2.7.2. Younger Monocot Pipeline

Similarly, a pipeline tailored to the younger monocot predictions, consisting of primary and seminal roots–referred to as “main” root traits for brevity–was constructed beginning at the predictions and ending at traits in CSV format. For each frame 30 distinct traits are calculated. The mermaid graph depicting the trait for younger monocots is shown in Fig. S2. In this pipeline, there are 21 scalar and 8 non-scalar traits per frame. The summary statistics— maximum, minimum, mean, median, standard deviation, and percentiles at 5th, 25th, 75th, and 95th—were applied to the non-scalar traits per frame and again over the 72 images in the series, resulting in 918 traits per plant.

2.8. Manually measured traits using FIJI

Given the labor-intensive nature and time demands of manual trait measurements, we opted to focus our error evaluation using manual trait measurements on a select number of traits for rice, a monocot, and soybean, a dicot.
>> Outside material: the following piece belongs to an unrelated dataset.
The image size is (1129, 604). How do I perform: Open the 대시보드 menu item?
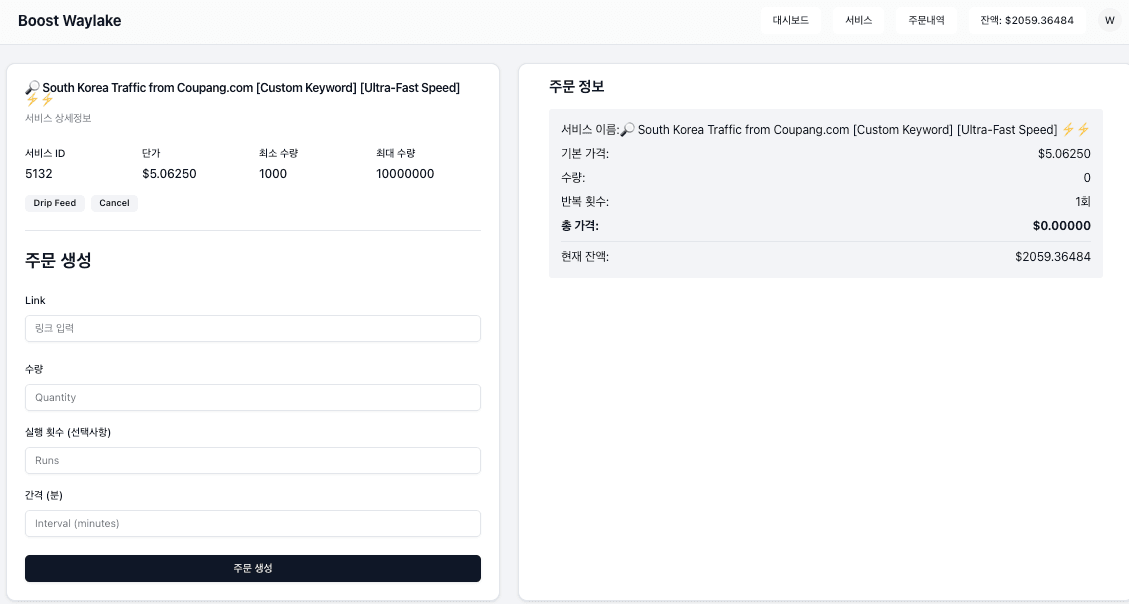[791, 19]
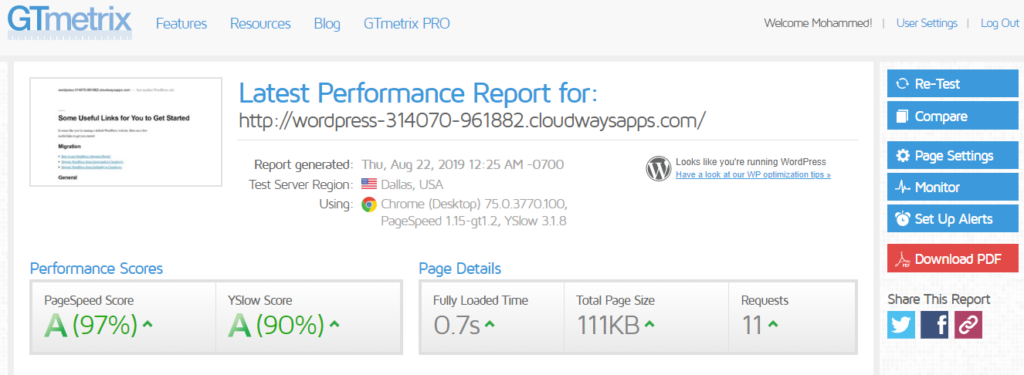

These traits were chosen because they are representative descriptors of the root system architecture and are more straightforward to measure manually, minimizing potential measurement errors. We used FIJI’s multi-point tool for point measurement and the segmented line tool for root lengths [34]. For rice, we evaluated the y-coordinate of the deepest root tip, where roots could be either primary or seminal roots, and the primary root length, which correspond to the traits in Table 4 of main_tip_pt_ys_max_median and primary_length_median from the younger monocot pipeline. For soybean, we assessed the y-coordinates of the first lateral base and the deepest lateral tip, corresponding to the traits of lateral_base_ys_min_median and lateral_tip_pt_ys_max_median from the dicot pipeline.
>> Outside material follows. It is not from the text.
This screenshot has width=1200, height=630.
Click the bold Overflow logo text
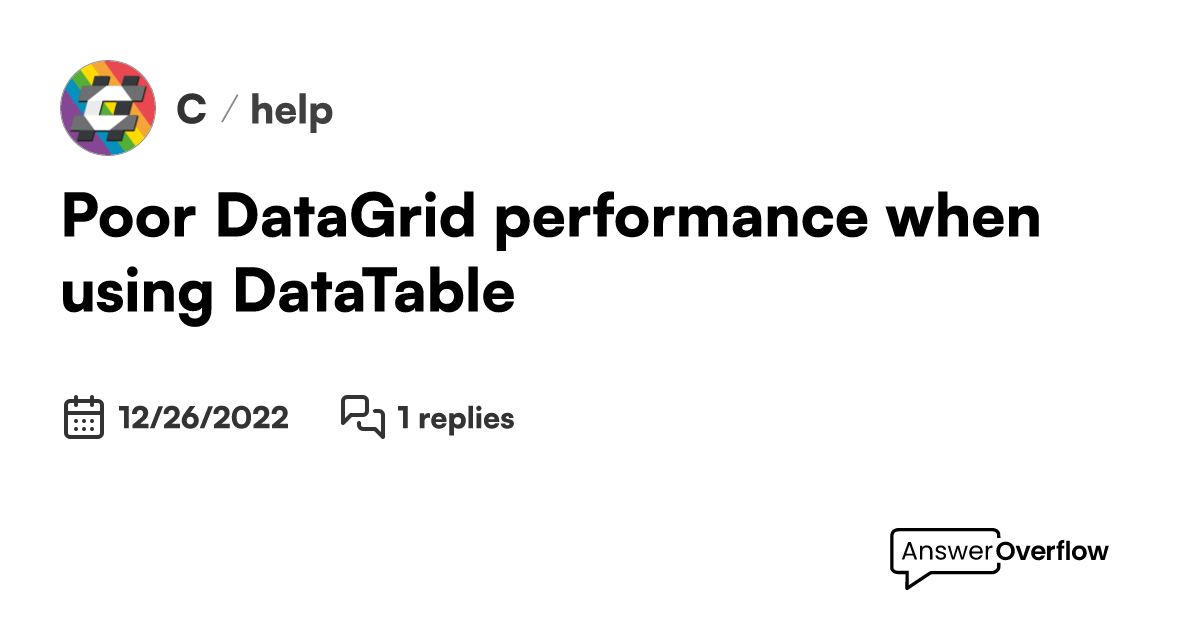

2.9. Comparison with RootPainter

The study aimed to assess our computer vision approach for plant phenotyping in comparison with the established RootPainter and Rhizovision method. Both RootPainter and SLEAP were used to train minimal models, and root traits derived from each method were compared with the ground truth. Time metrics for every phase were documented. The goal was to label sufficiently in both software to yield acceptable predictions – sufficiently discerning between root and non-root regions–and compare the time it took to create a “minimally accurate model” in each. We used 3 DAG rice images, labeling both seminal and primary roots, to train a model on each platform.

Our workstation ran on Windows 10 Pro, powered by an Intel(R) Core(TM) i7–9700K CPU (3.60GHz, 8 cores, 8 logical processors), paired with an NVIDIA GeForce RTX 2070 Super boasting 8 GB of VRAM, operating with driver version 531.79 and CUDA version 12.1.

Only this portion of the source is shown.